Open mmdanziger opened 7 months ago
Thanks for the question! There is not currently a way to save and restore the state of the ExperimentDataPipe
, but clearly that would be a useful enhancement for checkpointing support. Since you want to checkpoint at hourly intervals, it sounds like you are interested in being able to checkpoint in the middle of an epoch, rather than at the end of an epoch, correct?
I believe this could be accomplished by adding support to save and restore the current epoch, the current batch, and the state of the random number generator (used to perform shuffling). I'll raise this with the team to see if it's something we can consider adding.
Thanks for your comment.

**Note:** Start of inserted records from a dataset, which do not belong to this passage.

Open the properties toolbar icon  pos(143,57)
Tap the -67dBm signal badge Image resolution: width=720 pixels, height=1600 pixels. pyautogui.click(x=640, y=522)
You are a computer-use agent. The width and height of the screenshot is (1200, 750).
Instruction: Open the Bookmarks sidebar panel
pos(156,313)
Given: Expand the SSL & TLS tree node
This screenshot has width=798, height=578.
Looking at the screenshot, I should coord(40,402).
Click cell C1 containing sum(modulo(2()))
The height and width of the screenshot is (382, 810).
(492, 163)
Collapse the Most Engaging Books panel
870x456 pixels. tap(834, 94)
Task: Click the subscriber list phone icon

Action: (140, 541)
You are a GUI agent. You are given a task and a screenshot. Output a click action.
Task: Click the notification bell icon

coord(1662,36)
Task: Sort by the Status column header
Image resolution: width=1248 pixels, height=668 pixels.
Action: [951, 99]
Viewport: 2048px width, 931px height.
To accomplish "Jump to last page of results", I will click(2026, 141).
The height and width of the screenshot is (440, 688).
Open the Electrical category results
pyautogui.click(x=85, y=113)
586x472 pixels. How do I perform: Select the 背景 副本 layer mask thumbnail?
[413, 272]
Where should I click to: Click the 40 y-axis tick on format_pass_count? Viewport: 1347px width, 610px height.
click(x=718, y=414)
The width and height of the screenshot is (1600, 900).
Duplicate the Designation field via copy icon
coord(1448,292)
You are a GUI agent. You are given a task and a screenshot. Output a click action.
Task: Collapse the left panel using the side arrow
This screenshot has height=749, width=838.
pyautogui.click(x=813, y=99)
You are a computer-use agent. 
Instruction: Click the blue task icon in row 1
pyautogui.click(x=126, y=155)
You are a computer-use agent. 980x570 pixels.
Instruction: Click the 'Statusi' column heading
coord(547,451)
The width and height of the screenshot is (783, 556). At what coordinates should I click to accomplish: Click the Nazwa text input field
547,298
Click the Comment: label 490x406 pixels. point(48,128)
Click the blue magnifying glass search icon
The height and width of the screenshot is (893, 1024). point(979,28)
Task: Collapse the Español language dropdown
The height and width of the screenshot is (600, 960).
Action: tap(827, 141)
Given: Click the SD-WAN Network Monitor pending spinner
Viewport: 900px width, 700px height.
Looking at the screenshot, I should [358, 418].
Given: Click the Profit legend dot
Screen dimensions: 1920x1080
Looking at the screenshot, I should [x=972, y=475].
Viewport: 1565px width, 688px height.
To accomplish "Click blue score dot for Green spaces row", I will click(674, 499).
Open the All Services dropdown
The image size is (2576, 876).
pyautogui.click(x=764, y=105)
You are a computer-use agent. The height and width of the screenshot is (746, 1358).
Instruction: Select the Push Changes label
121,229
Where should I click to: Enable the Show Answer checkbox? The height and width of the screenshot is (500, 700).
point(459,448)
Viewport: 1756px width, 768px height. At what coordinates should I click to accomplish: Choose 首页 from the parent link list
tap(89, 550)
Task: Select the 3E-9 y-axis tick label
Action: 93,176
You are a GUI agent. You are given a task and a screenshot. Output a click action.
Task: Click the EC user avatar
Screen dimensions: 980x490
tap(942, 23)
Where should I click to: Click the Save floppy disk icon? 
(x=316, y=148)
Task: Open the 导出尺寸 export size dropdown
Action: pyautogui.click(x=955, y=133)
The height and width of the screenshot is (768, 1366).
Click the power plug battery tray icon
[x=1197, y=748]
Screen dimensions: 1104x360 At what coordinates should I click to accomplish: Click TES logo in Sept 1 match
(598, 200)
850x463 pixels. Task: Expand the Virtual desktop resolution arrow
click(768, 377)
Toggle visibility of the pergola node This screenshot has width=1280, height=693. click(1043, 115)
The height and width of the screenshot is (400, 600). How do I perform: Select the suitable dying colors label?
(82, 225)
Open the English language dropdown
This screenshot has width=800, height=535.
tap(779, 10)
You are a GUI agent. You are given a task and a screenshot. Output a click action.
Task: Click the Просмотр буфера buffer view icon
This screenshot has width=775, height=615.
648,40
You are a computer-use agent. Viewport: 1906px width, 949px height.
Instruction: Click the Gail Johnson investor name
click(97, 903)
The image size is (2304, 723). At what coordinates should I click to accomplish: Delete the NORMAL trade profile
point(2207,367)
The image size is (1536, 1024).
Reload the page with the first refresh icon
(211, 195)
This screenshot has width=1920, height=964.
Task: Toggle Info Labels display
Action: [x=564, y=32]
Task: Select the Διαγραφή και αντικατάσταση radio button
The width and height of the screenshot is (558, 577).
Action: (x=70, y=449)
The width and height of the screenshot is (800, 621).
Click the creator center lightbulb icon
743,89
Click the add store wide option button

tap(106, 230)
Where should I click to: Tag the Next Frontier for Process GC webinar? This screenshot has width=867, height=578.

Mid-epoch restoring is what we are interested in, including RNG state. So you could (at least approximately) stop and resume a training job, even if it would take many many days and you are bound to a queue with 24h max-length jobs. The idea would be to integrate this with Pytorch Lightning DataModule state_dict
support as in https://lightning.ai/docs/pytorch/stable/extensions/datamodules_state.html
One could implement a simple batch counter and then re-stream that number of batches with the same seed on restore. Like the old 90s VHS rewinding machines 😆 . Surely there's a better way to save and restore iterator state, but from a quick look at the code, I wasn't able to see it.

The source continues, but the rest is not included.